Chapter 6

94 22 30
                                    

Jangan menyerah sebelum melangkah, kamu cukup beri pembuktian, bahwa apa yang mereka bilang sangat jauh dari kebenaran.
__________

Suasana hati tengah Ajeng berbunga-bunga, ia berjalan santai dengan senyum yang mengembang tak pudar. Persetan dengan lirikan orang yang memandang bak kesurupan, hari ini begitu membuat hatinya deg-degan tak karuan.

Ajeng mengatur napasnya, dari arah ia berdiri, terlihat ruangan khusus itu dipadati banyak orang.
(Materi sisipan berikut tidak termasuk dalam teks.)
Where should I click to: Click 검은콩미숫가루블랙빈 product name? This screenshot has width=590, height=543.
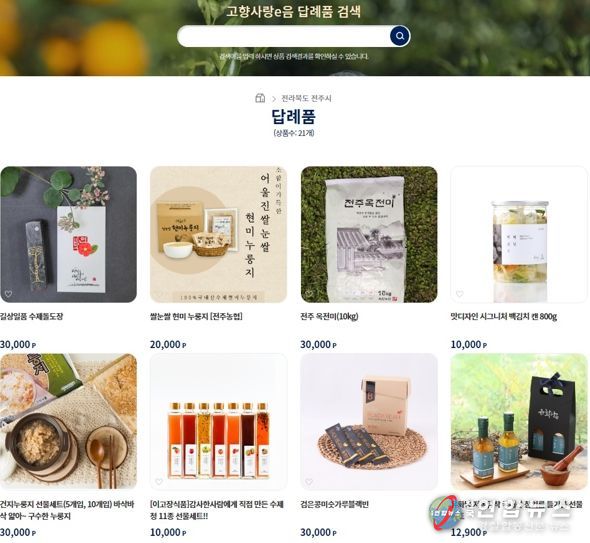tap(334, 504)
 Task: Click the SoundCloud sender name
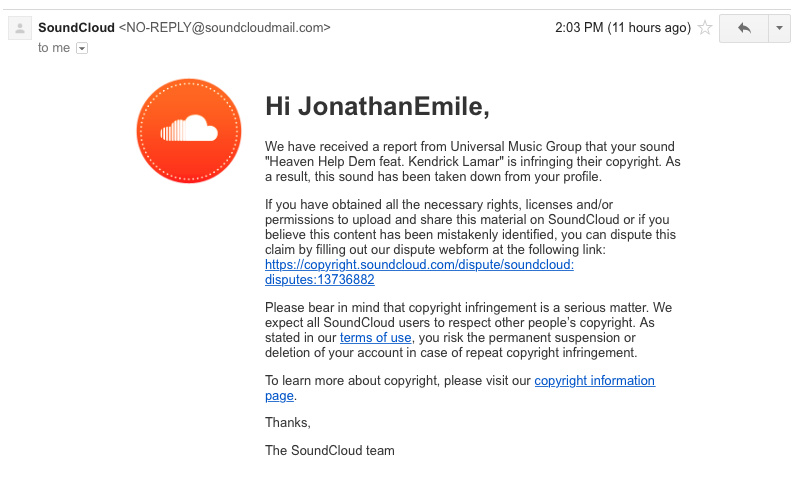tap(76, 28)
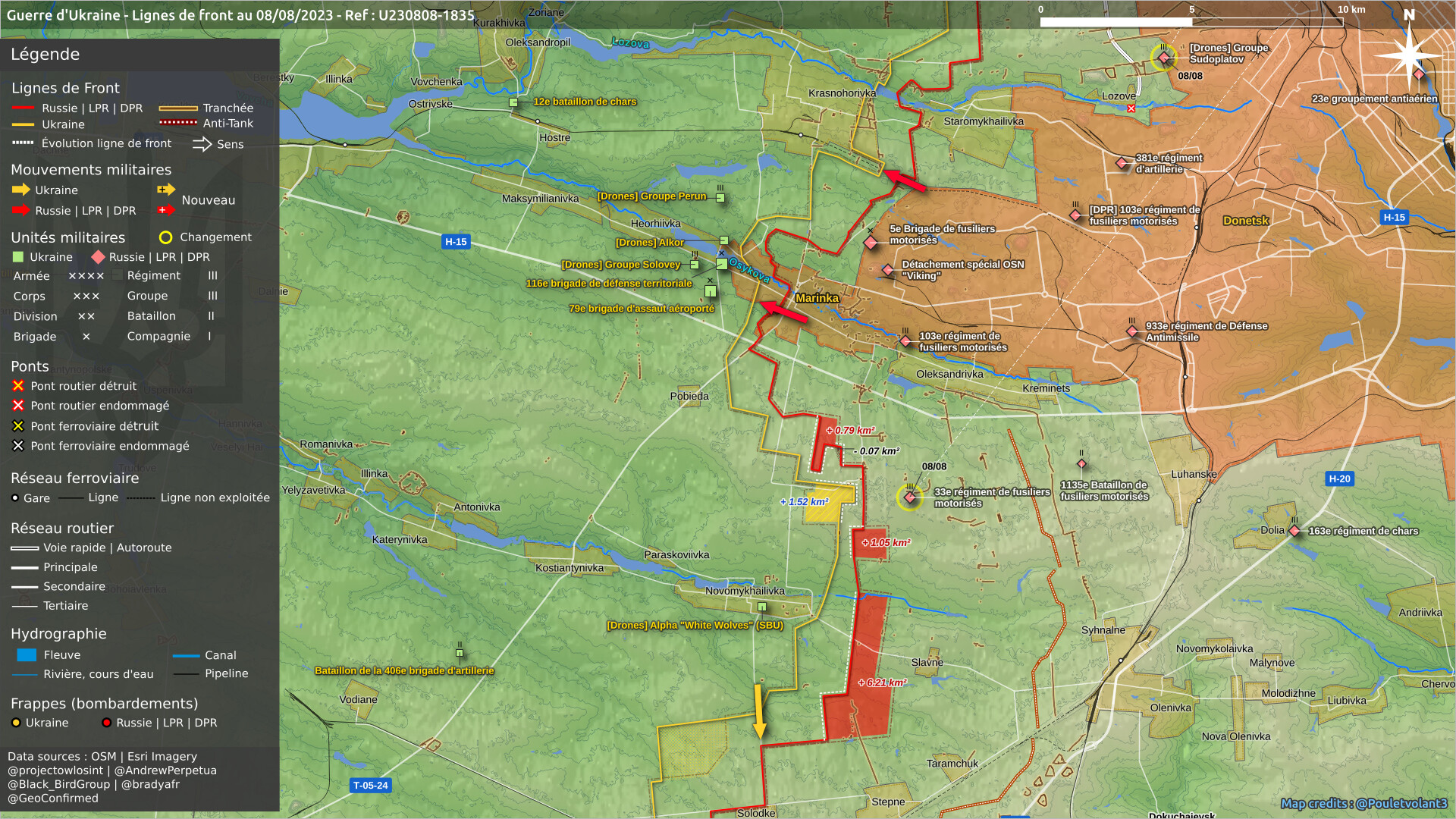Viewport: 1456px width, 819px height.
Task: Click the 12e bataillon de chars unit marker
Action: coord(513,102)
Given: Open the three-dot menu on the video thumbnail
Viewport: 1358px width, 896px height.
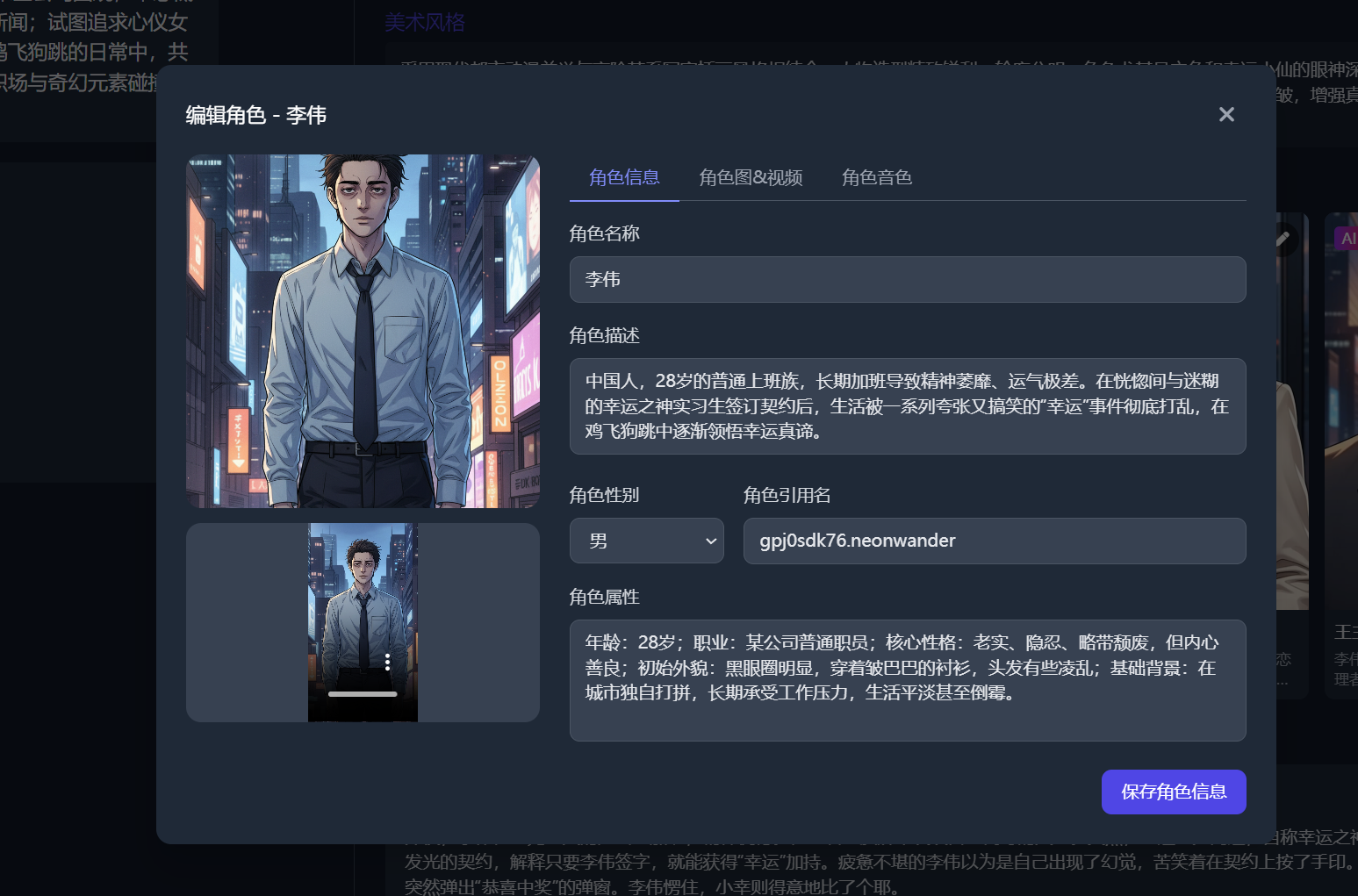Looking at the screenshot, I should pyautogui.click(x=387, y=663).
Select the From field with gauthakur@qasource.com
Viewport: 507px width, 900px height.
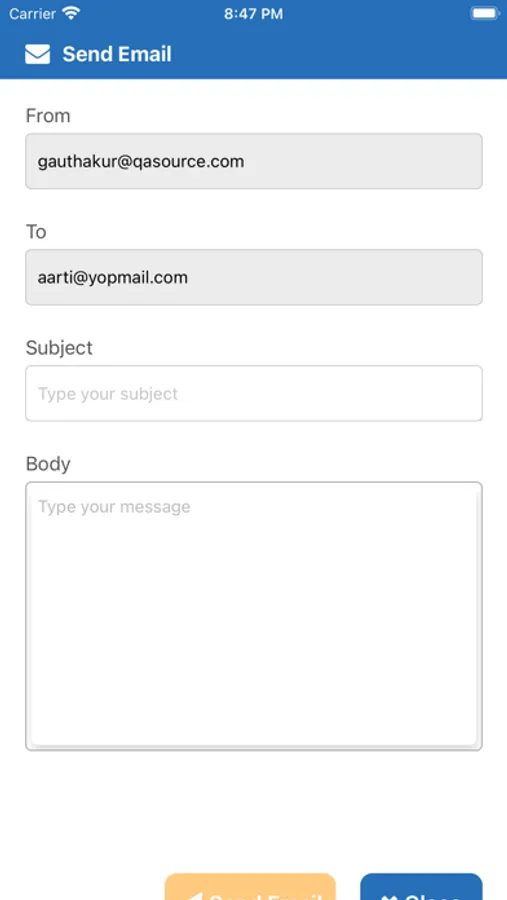(254, 161)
Mendebarkan, padahal baru pendaftaran, tetapi tangannya sudah adem panas penuh keraguan.

Ia mengepalkan tangannya untuk memberanikan diri, lalu berjalan santai menghampiri meja panitia. Tak jarang ada yang memandang tak suka, bukan Ajeng namanya jika memperdulikan mereka.

"Mau daftar?" tanya salah satu anggota OSIS yang duduk anggun dengan pulpen berada di tangan kanannya.

Terdengar sedikit merendahkan, tetapi Ajeng berusaha tegar. Ia mengangguk semangat lalu menyodorkan sebuah kertas yang telah diisi data diri.

Anggota OSIS berjenis kelamin perempuan itu menerima kertas yang disodorkan oleh Ajeng, membacanya teliti dan sesekali melirik Ajeng yang masih setia berdiri.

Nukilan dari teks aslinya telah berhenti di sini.